_The task_: Move the lines below into your reply, requests included. Begin at the line that contains "You are a GUI", stop after the last line, add 76 to every coordinate in the answers, and leave the pictures out.
━━━━━ Entries shown ━━━━━
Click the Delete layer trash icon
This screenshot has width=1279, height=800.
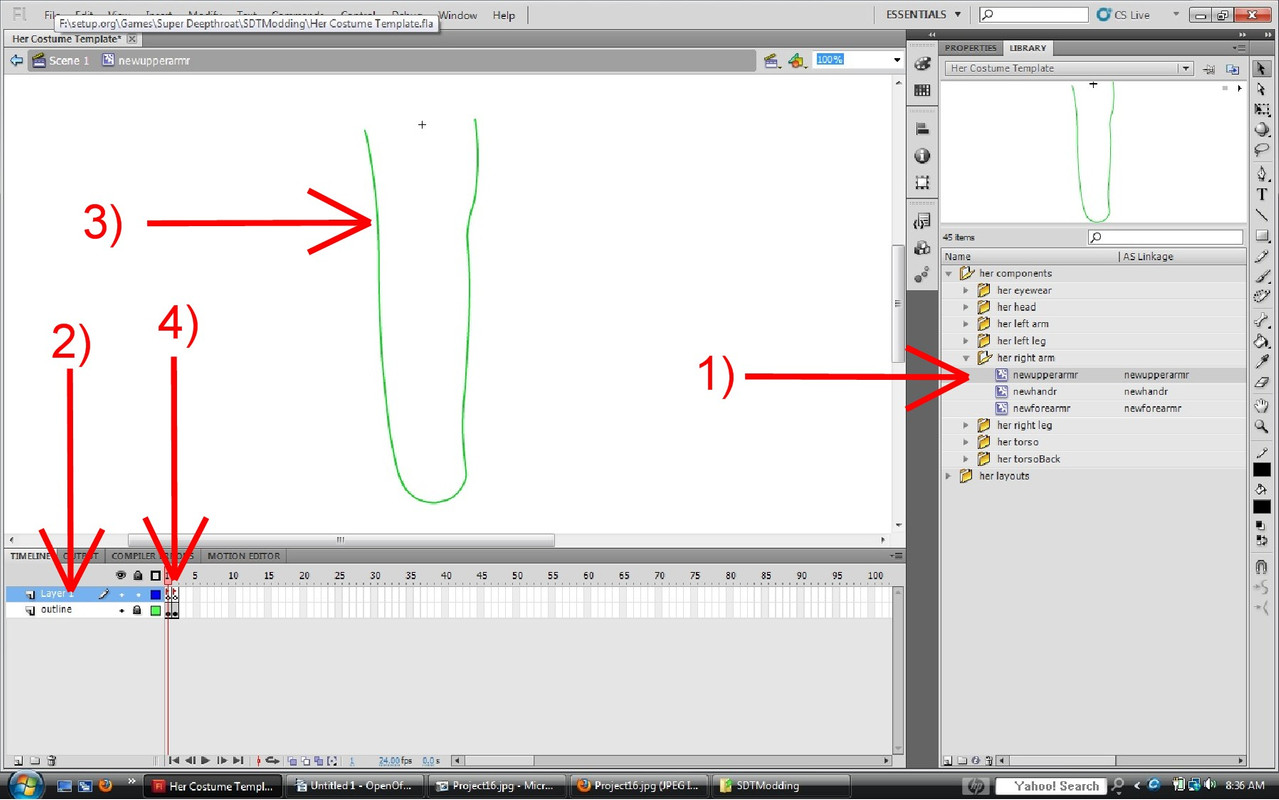[x=52, y=761]

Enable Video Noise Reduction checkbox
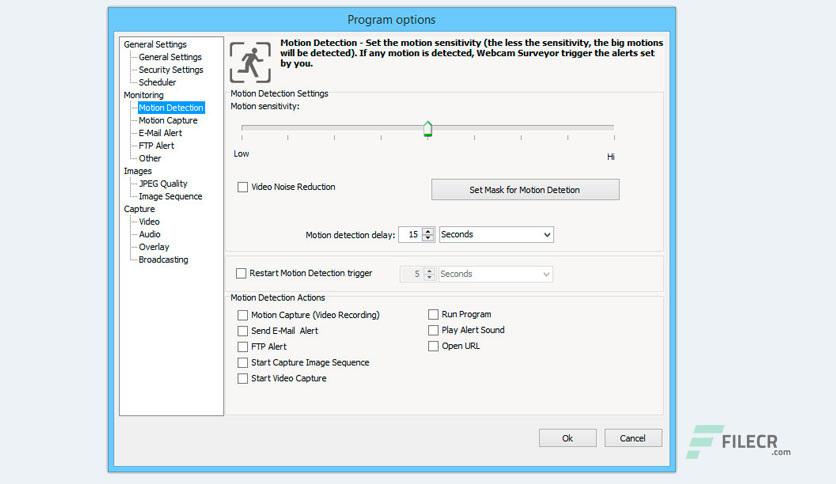tap(243, 187)
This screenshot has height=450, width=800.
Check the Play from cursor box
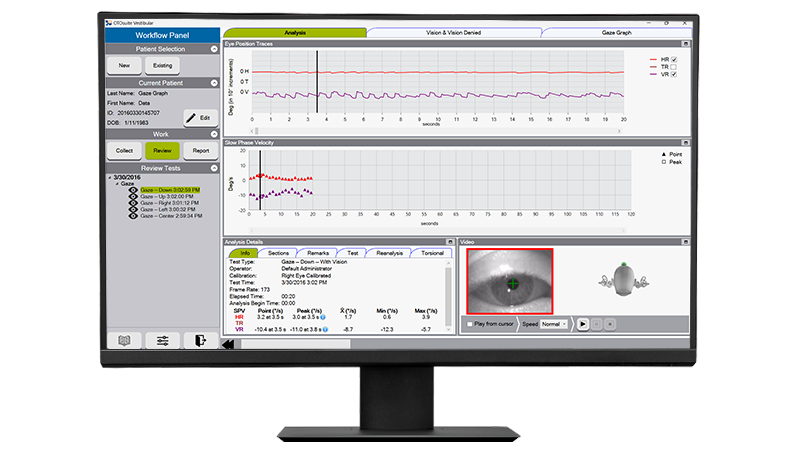click(x=471, y=324)
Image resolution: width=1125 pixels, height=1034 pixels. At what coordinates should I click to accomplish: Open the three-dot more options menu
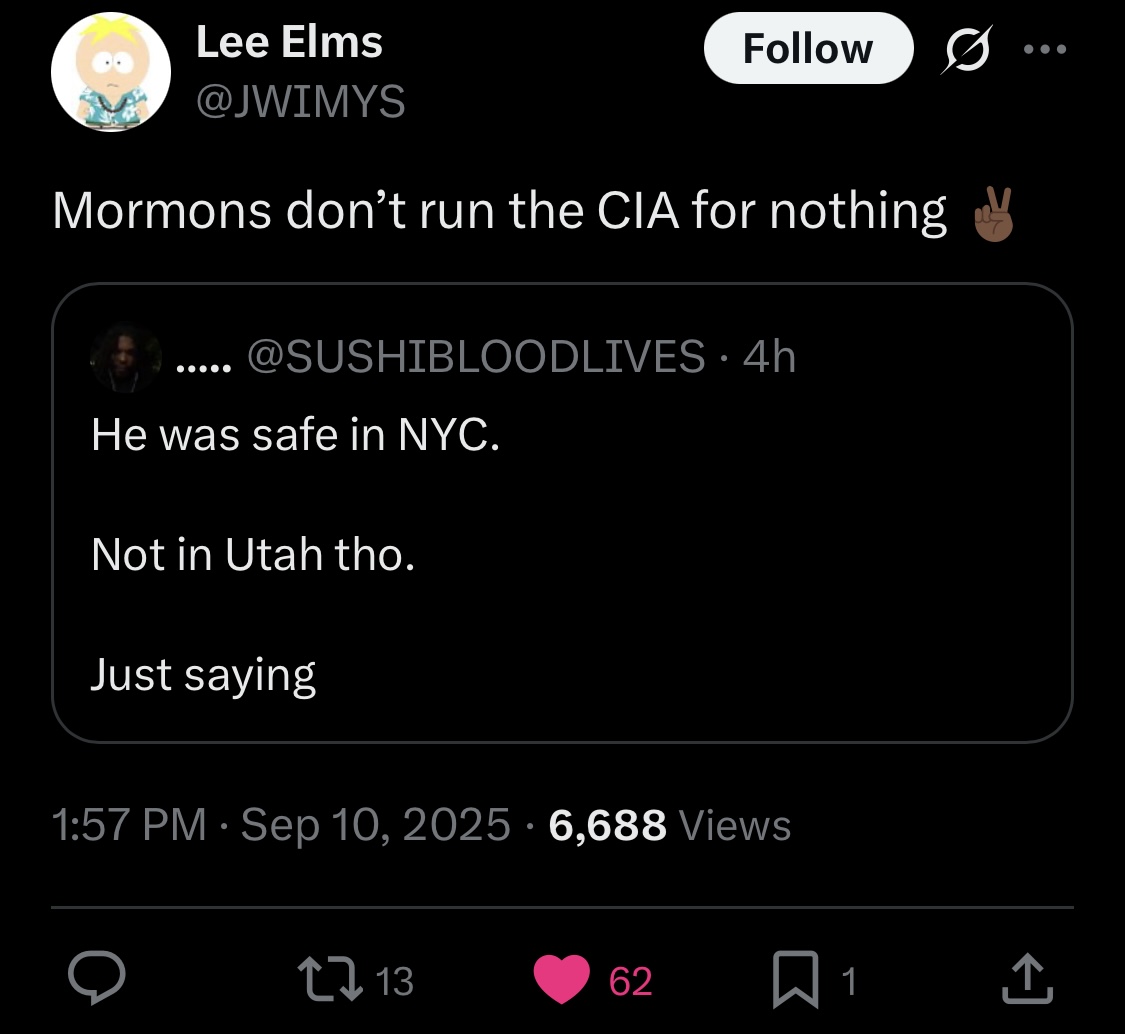(1047, 49)

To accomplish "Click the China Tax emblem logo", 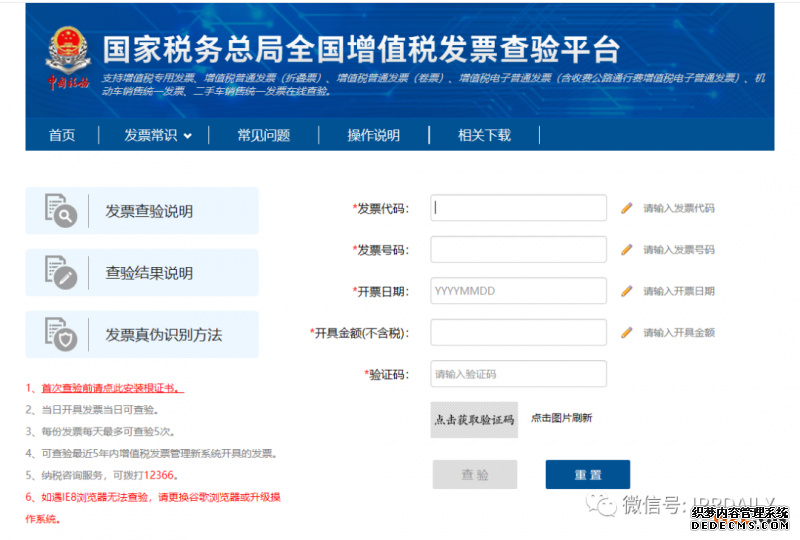I will coord(68,57).
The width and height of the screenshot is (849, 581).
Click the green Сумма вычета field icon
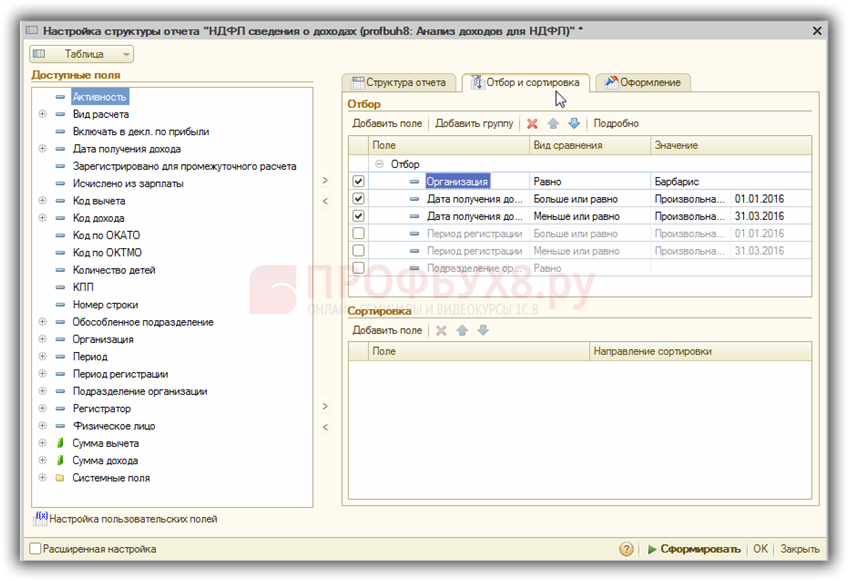tap(60, 443)
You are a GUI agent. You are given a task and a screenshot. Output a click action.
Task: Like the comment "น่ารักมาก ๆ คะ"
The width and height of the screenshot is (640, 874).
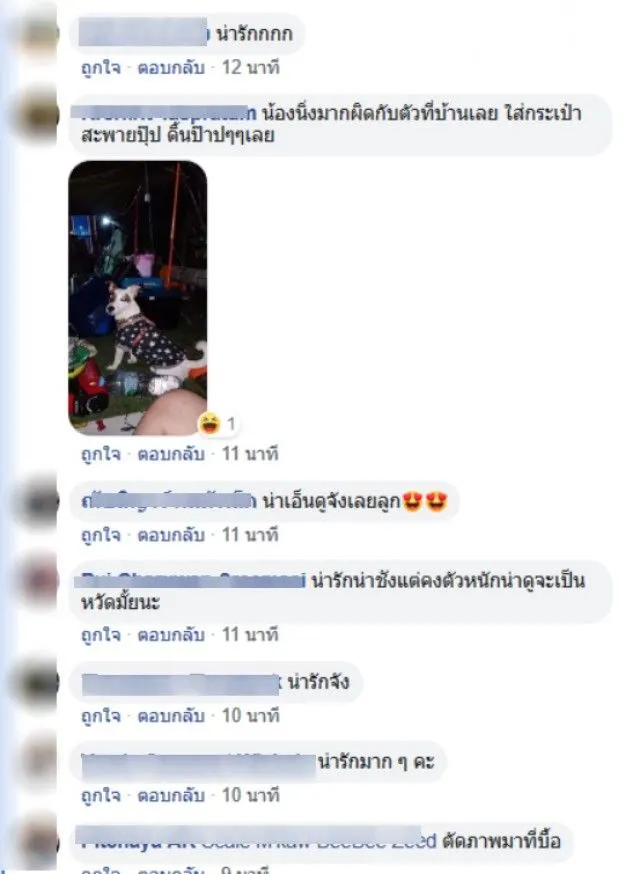tap(101, 795)
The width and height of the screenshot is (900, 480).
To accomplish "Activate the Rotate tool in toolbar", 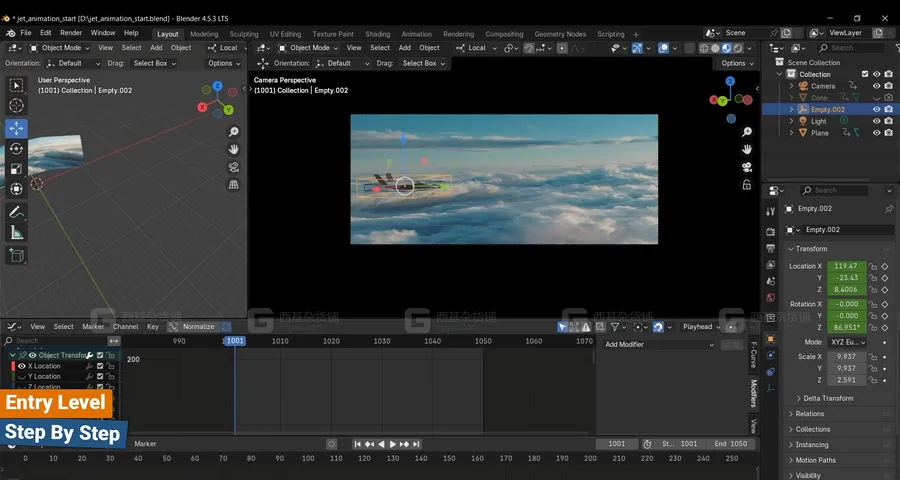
━━━━━
_The solution_:
You are a GUI agent. You are given a task and a screenshot. Output a click action.
Task: Like the comment "น่ารักมาก ๆ คะ"
The width and height of the screenshot is (640, 874).
tap(177, 871)
The width and height of the screenshot is (900, 480).
To accomplish "Activate the Rotate tool in toolbar", 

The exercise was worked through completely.